In Growth: A History and a Reckoning, economist Daniel Susskind reckons with the meaning and future of economic growth in light of its material gains—and its costs. Starting from the premise that giving up on growth would be tragic, Susskind charts a path that reimagines growth. “What we need is to chase after a different type of growth,” he states, drawing on economic history and imagination to envision it (180).

When reckoning with the promise of growth, and its costs, we must weaken the tradeoffs. Susskind believes this is best achieved through harnessing ideas, markets, and technological dynamism over capital, with a vision that retains growth while redirecting economic incentives around collective values. Further, normative discussions about growth cannot be limited to economists. They must take place democratically, ultimately answerable by citizens. While features of Susskind’s argument are compelling, particularly his dialectical method and sources in economic history, much of his proposal for redirecting incentives is already taking place globally. And, paradoxically, despite his valorization of democratic processes, he fails to demonstrate how the collective values ideally orienting market order would arise through democratic contestation.

As an economist, Susskind recognizes the centrality of tradeoffs to economic thinking. Yet he maintains, “as technological progress is redirected, and new ways of weakening the tradeoff between growth and the environment are discovered, the possibility frontier is pushed out” (208). Susskind believes we can have both growth and richer ecological quality, drawing on the power of ideas and technology. Though not a novel argument, with forms of it previously articulated by Amartya Sen and Paul Romer, Susskind’s work is powerfully grounded in economic history. He notes how Romer’s work marked a transition from the rival—scarcity and tradeoffs—to the non-rival, chiefly ideas. Ideas, then, can drive sustained growth.

Rather than abolishing markets, as post-growth thinkers suggest, Susskind maintains markets should be retained, reflecting collective values. This reorientation would steer growth through dynamic moral ideas, attaining the kind of growth we want rather than one that sacrifices environmental quality. Technology, especially AI, can drive this transformation of market order, and Susskind seeks to press forward a “liberation of ideas” through technology. This would be informed by the Solow-Swan economic model of growth, which found that the driver of sustained growth is largely technological progress, not capital (177, 38).

Both a work of economic history and an imaginative proposal, Susskind’s work is compelling in its dialectical thinking. He demonstrates that the way forward for growth requires reconciling polarities and weakening tradeoffs. Additionally, readers will learn much from Susskind’s data-driven exposition of economic history, especially his account of economists’ endeavors to discern the elusive drivers of growth—from the Harrod-Domar model’s centrality of capital, to the Solow-Swan model’s focus on technological progress, to Romer’s priority of ideas over capital.

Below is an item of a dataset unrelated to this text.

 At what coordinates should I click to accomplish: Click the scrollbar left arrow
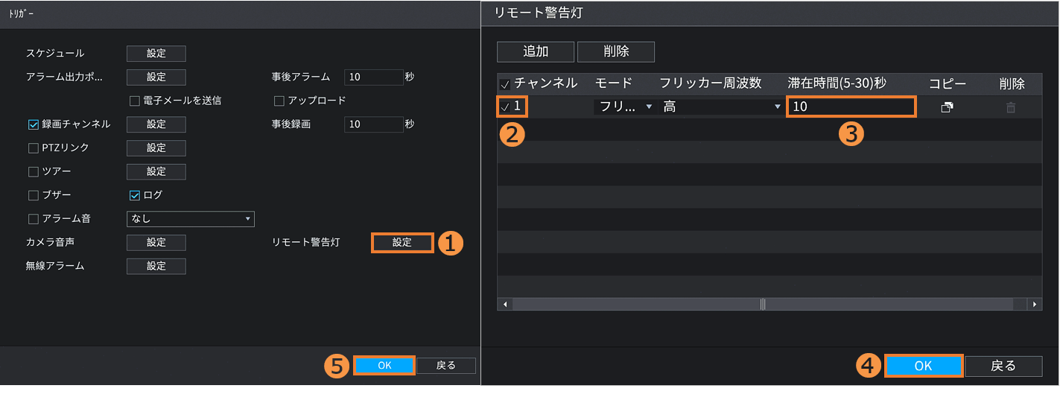click(x=505, y=304)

Despite Susskind’s insightful economic history, which shows how the objective of growth became preeminent through a historical account enriched by data visualizations, I question the originality of his proposal. If we wish to retain growth, yet orient it around desirable ends, how would this be enacted in a way that changes the status quo? Capitalist societies already actualize Susskind’s vision that “Prices must be influenced … to close the gap between the market value they capture when left to their own devices and the social value they neglect” (190). Carbon taxes and renewal energy subsidies already enact this, so it is unclear what Susskind’s advocacy of “taxes and subsidies, laws and regulations, social narratives and norms” adds beyond energetic framing (211).

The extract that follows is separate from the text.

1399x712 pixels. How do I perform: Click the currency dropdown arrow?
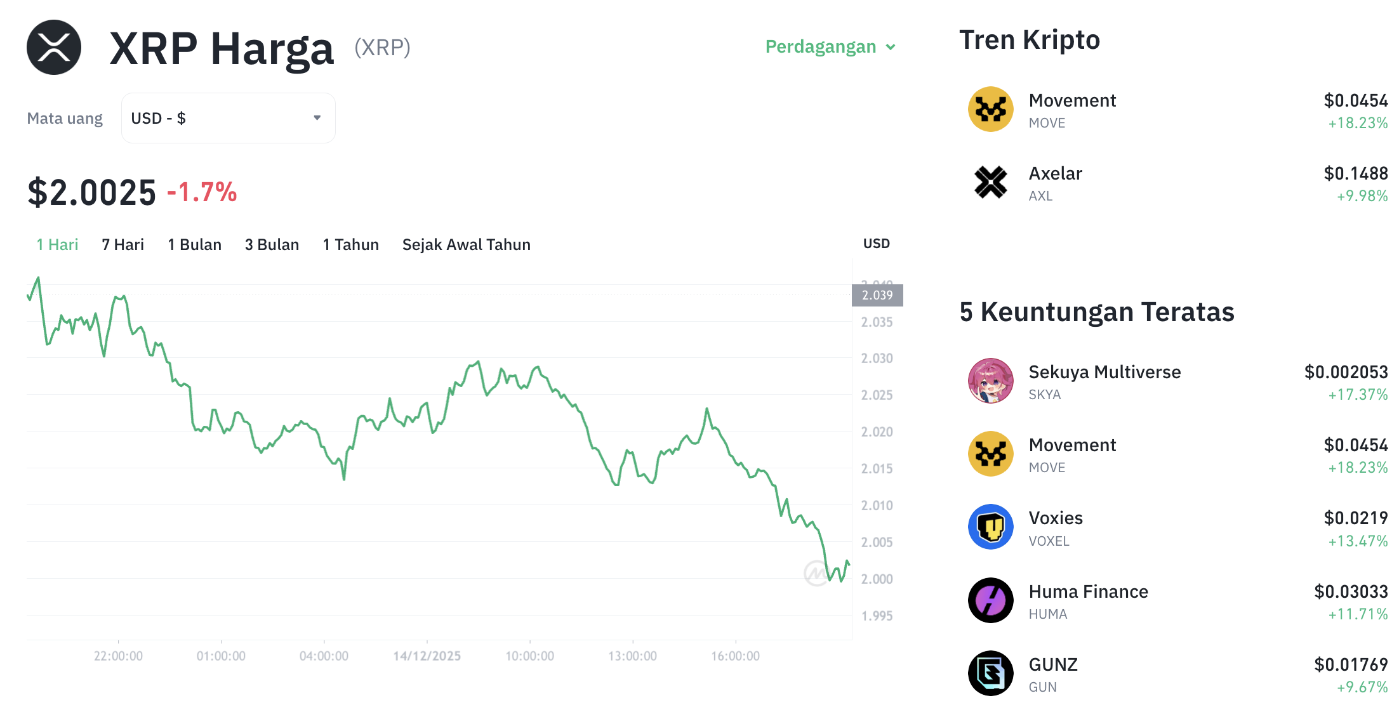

Furthermore, although the book is largely concerned with economics, there are latent moral and political considerations that remain undertheorized or reveal contradictions. Susskind contends that the book aims at moral renewal through centering valuable ends beyond growth, yet his call for “demoting growth in the hierarchy of ends” paradoxically tends toward the degrowth he critiques, while the substance of these ends lacks a basis in democratic contestation (220). Susskind does elsewhere propose a pluralist “dashboard approach” I found compelling for liberal societies. However, it exists in tension with his assertions of values elsewhere like “a healthy climate, fair distribution, strong communities, good work, functioning democracy” (217). Susskind’s dashboard approach offers an account of society’s values which recognizes the plurality and incommensurability of persons’ ends, with growth just one of them. Societies would value these ends on their own terms, while refraining from rendering GDP all-encompassing by integrating such values into a complex calculation accessible only to technocrats. This approach deserves more articulation, and it seems to contradict Susskind’s advocacy elsewhere of a fixed set of values.

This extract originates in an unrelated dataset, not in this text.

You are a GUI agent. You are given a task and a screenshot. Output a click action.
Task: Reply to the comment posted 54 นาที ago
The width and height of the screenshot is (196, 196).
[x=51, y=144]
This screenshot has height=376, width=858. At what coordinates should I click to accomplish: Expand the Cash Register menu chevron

Susskind’s concluding chapters move from economics to democratic theory. He advocates a more thoroughly deliberative democracy through “mini-publics” that bring citizens together to discuss important issues. Since he finds that delegated representatives have failed to confront the tradeoffs of growth, there must be a stronger role for the citizenry. I concede features of Susskind’s critique that economists are not the ideal persons to resolve normative dilemmas, yet one wonders about his priority of the general public over ethicists. If we already draw on sophisticated thinking from economists in broader analyses of growth, integrating ethicists’ reflections logically follows.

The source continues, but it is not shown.